• [Exercise instructions]:
Each line of the data must be set down again without a single difference.

• [Given records]:
▼
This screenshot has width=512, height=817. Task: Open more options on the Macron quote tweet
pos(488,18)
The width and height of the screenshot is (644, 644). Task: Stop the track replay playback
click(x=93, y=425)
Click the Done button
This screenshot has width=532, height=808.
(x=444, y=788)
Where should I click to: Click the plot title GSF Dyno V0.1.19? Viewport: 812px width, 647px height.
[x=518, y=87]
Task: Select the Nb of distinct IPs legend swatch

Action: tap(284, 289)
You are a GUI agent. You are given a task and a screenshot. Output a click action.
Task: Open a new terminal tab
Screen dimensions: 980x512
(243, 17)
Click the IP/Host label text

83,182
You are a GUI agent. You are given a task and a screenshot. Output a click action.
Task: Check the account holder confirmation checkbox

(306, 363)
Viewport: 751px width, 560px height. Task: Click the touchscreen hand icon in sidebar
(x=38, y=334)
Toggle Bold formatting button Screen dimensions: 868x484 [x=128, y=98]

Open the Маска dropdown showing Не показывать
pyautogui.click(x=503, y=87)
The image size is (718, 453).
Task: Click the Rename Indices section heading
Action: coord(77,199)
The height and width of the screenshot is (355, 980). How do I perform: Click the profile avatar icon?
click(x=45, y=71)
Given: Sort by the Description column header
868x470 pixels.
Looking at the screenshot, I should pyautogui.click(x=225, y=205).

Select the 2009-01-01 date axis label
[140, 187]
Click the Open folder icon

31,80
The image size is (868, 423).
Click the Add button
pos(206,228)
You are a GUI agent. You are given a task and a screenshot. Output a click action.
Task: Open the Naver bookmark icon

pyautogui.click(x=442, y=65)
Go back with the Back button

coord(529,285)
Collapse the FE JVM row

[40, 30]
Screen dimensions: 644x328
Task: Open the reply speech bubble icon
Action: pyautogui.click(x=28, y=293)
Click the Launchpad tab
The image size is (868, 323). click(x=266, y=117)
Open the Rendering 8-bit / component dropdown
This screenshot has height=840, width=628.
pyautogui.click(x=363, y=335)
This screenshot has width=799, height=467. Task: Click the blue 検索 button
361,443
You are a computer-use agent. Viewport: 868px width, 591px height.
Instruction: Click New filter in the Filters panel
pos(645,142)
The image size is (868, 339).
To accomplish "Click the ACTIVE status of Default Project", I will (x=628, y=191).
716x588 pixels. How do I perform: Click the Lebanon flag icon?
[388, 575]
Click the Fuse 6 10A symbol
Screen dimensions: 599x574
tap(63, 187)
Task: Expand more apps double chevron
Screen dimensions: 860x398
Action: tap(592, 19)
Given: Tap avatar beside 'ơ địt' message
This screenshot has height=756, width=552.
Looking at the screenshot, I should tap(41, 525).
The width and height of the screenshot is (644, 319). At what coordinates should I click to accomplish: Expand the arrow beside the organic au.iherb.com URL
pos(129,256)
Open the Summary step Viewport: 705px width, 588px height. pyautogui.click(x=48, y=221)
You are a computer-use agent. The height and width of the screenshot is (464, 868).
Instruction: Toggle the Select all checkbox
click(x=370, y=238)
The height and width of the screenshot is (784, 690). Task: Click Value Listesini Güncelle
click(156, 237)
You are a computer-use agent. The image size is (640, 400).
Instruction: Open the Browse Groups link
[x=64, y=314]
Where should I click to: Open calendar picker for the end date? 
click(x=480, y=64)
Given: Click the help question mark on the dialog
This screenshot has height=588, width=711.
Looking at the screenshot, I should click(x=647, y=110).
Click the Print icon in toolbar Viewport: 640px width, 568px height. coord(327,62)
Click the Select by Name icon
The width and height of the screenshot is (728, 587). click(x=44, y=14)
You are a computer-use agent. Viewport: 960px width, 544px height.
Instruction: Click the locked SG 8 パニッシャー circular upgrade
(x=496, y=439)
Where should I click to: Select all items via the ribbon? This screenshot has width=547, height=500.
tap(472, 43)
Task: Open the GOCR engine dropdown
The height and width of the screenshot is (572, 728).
▲
• [Your response]:
This screenshot has width=512, height=817. Task: Open more options on the Macron quote tweet
pos(488,18)
The width and height of the screenshot is (644, 644). Task: Stop the track replay playback
click(x=93, y=425)
Click the Done button
This screenshot has width=532, height=808.
(x=444, y=788)
Where should I click to: Click the plot title GSF Dyno V0.1.19? Viewport: 812px width, 647px height.
[x=518, y=87]
Task: Select the Nb of distinct IPs legend swatch

Action: tap(284, 289)
You are a GUI agent. You are given a task and a screenshot. Output a click action.
Task: Open a new terminal tab
Screen dimensions: 980x512
(243, 17)
Click the IP/Host label text

83,182
You are a GUI agent. You are given a task and a screenshot. Output a click action.
Task: Check the account holder confirmation checkbox

(306, 363)
Viewport: 751px width, 560px height. Task: Click the touchscreen hand icon in sidebar
(x=38, y=334)
Toggle Bold formatting button Screen dimensions: 868x484 [x=128, y=98]

Open the Маска dropdown showing Не показывать
pyautogui.click(x=503, y=87)
The image size is (718, 453).
Task: Click the Rename Indices section heading
Action: coord(77,199)
The height and width of the screenshot is (355, 980). How do I perform: Click the profile avatar icon?
click(x=45, y=71)
Given: Sort by the Description column header
868x470 pixels.
Looking at the screenshot, I should pyautogui.click(x=225, y=205).

Select the 2009-01-01 date axis label
[140, 187]
Click the Open folder icon

31,80
The image size is (868, 423).
Click the Add button
pos(206,228)
You are a GUI agent. You are given a task and a screenshot. Output a click action.
Task: Open the Naver bookmark icon

pyautogui.click(x=442, y=65)
Go back with the Back button

coord(529,285)
Collapse the FE JVM row

[40, 30]
Screen dimensions: 644x328
Task: Open the reply speech bubble icon
Action: pyautogui.click(x=28, y=293)
Click the Launchpad tab
The image size is (868, 323). click(x=266, y=117)
Open the Rendering 8-bit / component dropdown
This screenshot has height=840, width=628.
pyautogui.click(x=363, y=335)
This screenshot has width=799, height=467. Task: Click the blue 検索 button
361,443
You are a computer-use agent. Viewport: 868px width, 591px height.
Instruction: Click New filter in the Filters panel
pos(645,142)
The image size is (868, 339).
To accomplish "Click the ACTIVE status of Default Project", I will (x=628, y=191).
716x588 pixels. How do I perform: Click the Lebanon flag icon?
[388, 575]
Click the Fuse 6 10A symbol
Screen dimensions: 599x574
tap(63, 187)
Task: Expand more apps double chevron
Screen dimensions: 860x398
Action: tap(592, 19)
Given: Tap avatar beside 'ơ địt' message
This screenshot has height=756, width=552.
Looking at the screenshot, I should tap(41, 525).
The width and height of the screenshot is (644, 319). At what coordinates should I click to accomplish: Expand the arrow beside the organic au.iherb.com URL
pos(129,256)
Open the Summary step Viewport: 705px width, 588px height. pyautogui.click(x=48, y=221)
You are a computer-use agent. The height and width of the screenshot is (464, 868).
Instruction: Toggle the Select all checkbox
click(x=370, y=238)
The height and width of the screenshot is (784, 690). Task: Click Value Listesini Güncelle
click(156, 237)
You are a computer-use agent. The image size is (640, 400).
Instruction: Open the Browse Groups link
[x=64, y=314]
Where should I click to: Open calendar picker for the end date? 
click(x=480, y=64)
Given: Click the help question mark on the dialog
This screenshot has height=588, width=711.
Looking at the screenshot, I should click(x=647, y=110).
Click the Print icon in toolbar Viewport: 640px width, 568px height. coord(327,62)
Click the Select by Name icon
The width and height of the screenshot is (728, 587). click(x=44, y=14)
You are a computer-use agent. Viewport: 960px width, 544px height.
Instruction: Click the locked SG 8 パニッシャー circular upgrade
(x=496, y=439)
Where should I click to: Select all items via the ribbon? This screenshot has width=547, height=500.
tap(472, 43)
Task: Open the GOCR engine dropdown
The height and width of the screenshot is (572, 728).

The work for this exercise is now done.